Age-related morphofunctional changes in sickle cell mice bone marrow mesenchymal stromal cells

Bone marrow mesenchymal stromal cells (BM-MSC) are key elements of the hematopoietic niche and participate in the regulatory mechanisms of hematopoietic stem cells (HSC). Hematological diseases can affect MSCs and their functions. However, the dysregulations caused by sickle cell disease (SCD) are not fully elucidated. This work explored changes in BM-MSC and their relationship with age using sickle cell mice (Townes-SS).
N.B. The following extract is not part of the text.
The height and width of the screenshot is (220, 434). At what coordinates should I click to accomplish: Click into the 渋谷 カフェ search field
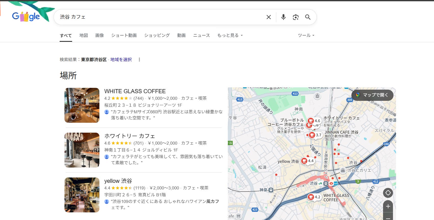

BM-MSC were isolated from Townes-SS, and control groups Townes-AA and C57BL/6J at 30- and 60-day-old. The BM-MSCs showed no morphological differences in culture and demonstrated the murine MSC-like immunophenotypic profile (Sca-1+, CD29+, CD44+, CD90.2+, CD31-, CD45- and CD117-). Subsequently, all BM-MSCs were able to differentiate into adipocytes and osteocytes in-vitro. Finally, at 30-day-old the BM-MSC of Townes-SS showed higher expression of genes related to the maintenance of HSC (Cxcl12, Vegfa and Angpt1) and lower expression of pro-inflammatory genes (Tnfa and Il-6). However, at 60-day-old the BM-MSC of Townes-SS started to show expression of genes related to reduced HSC maintenance and increased expression of pro-inflammatory genes. This indicates age as a modifying factor of gene expression of BM-MSC in the context of SCD.